— begin ITEMS —

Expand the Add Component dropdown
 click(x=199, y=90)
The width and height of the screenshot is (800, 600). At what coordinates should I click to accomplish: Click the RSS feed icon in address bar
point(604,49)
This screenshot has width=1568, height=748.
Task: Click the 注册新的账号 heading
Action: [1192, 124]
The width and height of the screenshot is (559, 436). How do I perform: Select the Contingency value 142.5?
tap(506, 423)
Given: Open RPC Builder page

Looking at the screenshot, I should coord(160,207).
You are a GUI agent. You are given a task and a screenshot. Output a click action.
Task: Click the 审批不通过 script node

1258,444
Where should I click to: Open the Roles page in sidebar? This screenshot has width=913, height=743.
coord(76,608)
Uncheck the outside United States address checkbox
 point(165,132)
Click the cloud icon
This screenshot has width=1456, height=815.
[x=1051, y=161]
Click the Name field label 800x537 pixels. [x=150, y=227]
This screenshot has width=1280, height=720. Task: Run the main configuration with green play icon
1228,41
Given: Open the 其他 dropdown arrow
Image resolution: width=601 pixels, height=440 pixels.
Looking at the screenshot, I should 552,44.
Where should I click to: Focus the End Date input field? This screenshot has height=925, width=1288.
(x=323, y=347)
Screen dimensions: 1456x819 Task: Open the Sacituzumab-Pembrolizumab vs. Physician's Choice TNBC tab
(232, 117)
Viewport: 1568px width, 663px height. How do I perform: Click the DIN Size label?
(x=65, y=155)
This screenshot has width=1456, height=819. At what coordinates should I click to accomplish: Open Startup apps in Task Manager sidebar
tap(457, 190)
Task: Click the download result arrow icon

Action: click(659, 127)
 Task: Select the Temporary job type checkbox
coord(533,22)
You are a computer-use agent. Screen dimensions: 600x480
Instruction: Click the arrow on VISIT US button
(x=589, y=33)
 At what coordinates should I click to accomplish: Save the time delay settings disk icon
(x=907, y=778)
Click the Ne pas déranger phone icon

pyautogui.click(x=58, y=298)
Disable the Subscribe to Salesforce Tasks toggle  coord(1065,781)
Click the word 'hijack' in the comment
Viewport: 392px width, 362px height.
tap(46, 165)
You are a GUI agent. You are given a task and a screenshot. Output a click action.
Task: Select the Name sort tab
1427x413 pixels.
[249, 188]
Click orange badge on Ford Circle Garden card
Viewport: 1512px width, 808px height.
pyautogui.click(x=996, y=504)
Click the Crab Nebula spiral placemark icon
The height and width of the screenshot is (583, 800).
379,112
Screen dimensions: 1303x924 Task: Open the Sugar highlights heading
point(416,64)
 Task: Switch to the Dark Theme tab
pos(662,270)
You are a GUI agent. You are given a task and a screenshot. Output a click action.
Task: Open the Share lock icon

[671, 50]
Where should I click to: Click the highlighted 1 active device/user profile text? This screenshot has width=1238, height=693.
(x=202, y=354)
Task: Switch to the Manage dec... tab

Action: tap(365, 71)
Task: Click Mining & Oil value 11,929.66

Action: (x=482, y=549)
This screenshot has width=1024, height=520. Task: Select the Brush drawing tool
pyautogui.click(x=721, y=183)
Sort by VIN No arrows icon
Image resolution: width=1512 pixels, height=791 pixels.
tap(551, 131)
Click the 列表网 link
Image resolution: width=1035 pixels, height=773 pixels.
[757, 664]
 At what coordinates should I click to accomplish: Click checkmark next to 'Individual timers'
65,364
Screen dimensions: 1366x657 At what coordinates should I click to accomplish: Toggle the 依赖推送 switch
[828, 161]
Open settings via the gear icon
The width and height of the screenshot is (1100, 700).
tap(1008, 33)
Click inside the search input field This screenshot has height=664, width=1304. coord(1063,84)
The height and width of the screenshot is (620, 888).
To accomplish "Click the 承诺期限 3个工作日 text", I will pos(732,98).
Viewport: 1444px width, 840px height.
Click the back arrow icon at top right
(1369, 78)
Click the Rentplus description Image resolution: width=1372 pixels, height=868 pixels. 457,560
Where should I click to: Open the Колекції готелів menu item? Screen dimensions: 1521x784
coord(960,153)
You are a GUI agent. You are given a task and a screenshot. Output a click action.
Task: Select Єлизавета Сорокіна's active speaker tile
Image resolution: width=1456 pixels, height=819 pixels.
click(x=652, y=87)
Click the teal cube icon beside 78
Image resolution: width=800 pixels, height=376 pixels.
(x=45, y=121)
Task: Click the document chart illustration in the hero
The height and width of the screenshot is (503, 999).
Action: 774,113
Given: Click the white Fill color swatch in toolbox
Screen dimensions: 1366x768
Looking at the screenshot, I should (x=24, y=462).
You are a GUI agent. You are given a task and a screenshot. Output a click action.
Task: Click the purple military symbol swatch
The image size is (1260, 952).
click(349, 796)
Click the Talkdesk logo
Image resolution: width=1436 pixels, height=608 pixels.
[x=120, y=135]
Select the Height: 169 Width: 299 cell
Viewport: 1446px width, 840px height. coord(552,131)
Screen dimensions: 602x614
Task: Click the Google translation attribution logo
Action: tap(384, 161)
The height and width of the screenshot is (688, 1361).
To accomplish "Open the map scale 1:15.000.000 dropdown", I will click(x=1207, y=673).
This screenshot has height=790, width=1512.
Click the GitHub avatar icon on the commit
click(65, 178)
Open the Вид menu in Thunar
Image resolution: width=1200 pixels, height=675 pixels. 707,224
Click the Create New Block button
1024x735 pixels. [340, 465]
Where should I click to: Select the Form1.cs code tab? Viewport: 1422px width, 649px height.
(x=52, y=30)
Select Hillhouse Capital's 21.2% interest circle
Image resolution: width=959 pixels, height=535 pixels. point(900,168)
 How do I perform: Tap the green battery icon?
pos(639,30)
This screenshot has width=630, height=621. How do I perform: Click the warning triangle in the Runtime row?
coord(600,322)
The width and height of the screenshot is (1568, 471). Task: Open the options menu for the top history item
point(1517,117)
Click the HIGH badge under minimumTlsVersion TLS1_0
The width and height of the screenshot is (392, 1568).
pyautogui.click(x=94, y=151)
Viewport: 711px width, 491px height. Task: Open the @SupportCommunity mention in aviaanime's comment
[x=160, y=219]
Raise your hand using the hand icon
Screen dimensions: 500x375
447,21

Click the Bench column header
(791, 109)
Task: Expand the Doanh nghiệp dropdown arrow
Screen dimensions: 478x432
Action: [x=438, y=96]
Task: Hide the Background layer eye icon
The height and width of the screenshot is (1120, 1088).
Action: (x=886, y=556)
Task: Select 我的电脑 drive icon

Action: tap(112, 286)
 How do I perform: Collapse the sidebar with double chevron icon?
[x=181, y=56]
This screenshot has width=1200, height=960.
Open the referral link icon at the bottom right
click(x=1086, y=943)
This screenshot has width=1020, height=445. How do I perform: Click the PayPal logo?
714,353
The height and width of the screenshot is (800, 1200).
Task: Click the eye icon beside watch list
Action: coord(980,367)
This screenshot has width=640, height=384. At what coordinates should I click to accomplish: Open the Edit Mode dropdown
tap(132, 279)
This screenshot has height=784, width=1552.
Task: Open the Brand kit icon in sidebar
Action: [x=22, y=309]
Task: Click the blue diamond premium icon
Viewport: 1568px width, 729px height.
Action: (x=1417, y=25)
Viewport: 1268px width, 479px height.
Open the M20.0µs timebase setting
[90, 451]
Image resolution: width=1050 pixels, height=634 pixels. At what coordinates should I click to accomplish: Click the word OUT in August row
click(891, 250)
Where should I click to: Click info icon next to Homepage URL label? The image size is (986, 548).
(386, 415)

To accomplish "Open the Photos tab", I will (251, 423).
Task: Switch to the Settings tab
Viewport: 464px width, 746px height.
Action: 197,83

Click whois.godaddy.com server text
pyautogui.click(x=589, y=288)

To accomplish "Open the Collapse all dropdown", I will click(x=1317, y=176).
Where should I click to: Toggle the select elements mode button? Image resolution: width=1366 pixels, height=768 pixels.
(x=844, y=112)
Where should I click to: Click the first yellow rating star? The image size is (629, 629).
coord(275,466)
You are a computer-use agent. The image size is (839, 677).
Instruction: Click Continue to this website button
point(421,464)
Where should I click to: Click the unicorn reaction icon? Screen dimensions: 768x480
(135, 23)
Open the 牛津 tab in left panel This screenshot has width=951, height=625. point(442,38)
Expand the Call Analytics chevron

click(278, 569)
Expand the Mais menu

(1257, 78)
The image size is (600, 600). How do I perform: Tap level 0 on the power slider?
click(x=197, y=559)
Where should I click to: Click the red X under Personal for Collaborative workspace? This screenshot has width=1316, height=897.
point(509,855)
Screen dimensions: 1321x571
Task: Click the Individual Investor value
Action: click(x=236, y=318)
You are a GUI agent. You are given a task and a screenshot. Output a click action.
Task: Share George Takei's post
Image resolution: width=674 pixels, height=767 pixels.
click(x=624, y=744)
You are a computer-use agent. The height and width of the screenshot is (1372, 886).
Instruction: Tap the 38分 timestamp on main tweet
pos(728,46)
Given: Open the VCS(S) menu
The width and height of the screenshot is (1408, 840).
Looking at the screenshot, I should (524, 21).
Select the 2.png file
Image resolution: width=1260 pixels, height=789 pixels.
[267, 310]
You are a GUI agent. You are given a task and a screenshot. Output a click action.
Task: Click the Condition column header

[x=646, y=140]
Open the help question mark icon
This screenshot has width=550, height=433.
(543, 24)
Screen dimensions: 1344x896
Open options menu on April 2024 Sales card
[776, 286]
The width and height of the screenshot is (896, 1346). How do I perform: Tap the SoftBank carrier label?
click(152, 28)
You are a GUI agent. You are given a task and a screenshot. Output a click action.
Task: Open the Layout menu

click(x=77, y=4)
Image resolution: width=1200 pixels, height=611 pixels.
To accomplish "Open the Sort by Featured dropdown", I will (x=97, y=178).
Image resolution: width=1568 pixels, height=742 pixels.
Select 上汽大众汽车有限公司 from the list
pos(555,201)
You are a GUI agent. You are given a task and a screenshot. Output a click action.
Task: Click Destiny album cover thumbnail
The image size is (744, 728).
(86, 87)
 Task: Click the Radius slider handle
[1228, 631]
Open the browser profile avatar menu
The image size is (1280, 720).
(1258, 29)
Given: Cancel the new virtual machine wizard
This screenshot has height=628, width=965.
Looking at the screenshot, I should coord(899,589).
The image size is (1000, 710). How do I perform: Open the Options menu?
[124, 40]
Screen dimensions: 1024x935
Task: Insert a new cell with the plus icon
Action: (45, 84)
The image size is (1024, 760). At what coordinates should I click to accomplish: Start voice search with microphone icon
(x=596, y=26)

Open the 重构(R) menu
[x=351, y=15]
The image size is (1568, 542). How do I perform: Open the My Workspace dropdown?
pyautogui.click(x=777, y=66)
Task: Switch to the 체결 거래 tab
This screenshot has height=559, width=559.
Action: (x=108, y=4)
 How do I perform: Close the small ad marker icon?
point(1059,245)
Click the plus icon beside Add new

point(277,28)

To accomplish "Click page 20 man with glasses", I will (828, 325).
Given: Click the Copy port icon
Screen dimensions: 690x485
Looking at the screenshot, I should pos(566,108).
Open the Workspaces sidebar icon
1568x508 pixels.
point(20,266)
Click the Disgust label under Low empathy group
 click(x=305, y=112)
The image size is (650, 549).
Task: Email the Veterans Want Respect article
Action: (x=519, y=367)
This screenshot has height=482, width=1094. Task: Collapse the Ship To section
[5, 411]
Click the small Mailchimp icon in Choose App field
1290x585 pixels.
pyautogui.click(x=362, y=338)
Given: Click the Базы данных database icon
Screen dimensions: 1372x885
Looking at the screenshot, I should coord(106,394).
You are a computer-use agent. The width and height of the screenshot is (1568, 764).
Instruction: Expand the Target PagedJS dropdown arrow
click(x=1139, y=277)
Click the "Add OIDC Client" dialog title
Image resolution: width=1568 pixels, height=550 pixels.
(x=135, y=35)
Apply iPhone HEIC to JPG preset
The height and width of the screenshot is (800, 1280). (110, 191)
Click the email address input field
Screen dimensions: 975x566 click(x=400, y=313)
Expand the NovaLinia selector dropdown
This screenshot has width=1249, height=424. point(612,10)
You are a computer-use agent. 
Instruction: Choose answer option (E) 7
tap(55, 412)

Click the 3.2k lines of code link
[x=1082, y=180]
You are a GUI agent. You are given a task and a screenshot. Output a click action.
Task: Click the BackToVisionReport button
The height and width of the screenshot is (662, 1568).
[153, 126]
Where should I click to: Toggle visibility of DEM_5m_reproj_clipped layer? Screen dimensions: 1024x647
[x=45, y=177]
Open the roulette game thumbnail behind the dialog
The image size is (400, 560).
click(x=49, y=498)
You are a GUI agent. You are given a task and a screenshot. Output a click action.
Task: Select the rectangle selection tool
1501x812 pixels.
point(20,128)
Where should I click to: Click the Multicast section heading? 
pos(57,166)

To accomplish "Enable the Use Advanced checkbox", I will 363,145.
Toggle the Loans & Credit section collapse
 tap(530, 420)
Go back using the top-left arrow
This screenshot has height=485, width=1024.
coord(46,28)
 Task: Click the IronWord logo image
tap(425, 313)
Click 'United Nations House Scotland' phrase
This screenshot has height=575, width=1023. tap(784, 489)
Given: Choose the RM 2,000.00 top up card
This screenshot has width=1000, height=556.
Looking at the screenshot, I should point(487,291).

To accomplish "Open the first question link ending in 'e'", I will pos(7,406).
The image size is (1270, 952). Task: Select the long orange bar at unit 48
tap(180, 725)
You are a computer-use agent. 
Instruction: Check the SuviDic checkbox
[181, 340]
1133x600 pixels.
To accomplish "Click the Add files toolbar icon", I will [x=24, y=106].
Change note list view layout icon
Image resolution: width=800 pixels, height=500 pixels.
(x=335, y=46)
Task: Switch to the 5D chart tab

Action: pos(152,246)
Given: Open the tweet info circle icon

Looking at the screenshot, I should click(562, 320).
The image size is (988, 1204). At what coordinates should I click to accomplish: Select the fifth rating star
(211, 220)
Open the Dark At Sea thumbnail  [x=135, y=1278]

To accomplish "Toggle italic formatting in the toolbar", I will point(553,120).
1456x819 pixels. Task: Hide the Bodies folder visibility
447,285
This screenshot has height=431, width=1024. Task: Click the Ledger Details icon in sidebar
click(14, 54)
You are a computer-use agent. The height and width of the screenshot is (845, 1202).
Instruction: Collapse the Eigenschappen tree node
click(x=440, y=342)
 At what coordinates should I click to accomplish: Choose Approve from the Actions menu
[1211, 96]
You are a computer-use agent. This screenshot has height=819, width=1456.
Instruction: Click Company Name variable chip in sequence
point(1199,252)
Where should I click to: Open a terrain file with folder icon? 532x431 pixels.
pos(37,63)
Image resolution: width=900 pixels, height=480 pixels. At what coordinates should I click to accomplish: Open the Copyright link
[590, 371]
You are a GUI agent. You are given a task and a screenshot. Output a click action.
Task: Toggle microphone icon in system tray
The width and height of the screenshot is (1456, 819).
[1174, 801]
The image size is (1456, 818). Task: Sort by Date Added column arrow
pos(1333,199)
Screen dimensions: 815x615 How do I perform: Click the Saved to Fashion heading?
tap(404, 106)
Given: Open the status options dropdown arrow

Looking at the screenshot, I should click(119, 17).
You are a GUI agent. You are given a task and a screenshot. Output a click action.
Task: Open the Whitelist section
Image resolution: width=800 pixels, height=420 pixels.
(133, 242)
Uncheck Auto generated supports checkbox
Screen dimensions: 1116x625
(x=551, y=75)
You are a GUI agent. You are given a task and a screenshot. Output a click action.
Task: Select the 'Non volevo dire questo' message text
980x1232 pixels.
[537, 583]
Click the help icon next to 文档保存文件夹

— end ITEMS —

> **THE EXERCISE**
Format the lines from the start of the items up to and including the line that contains "Action: [1192, 124]" as a JSON list of strings, one string per line, leaving out any blank lines.

> **ANSWER TO THE EXERCISE**
[
  "Expand the Add Component dropdown",
  " click(x=199, y=90)",
  "The width and height of the screenshot is (800, 600). At what coordinates should I click to accomplish: Click the RSS feed icon in address bar",
  "point(604,49)",
  "This screenshot has width=1568, height=748.",
  "Task: Click the 注册新的账号 heading",
  "Action: [1192, 124]"
]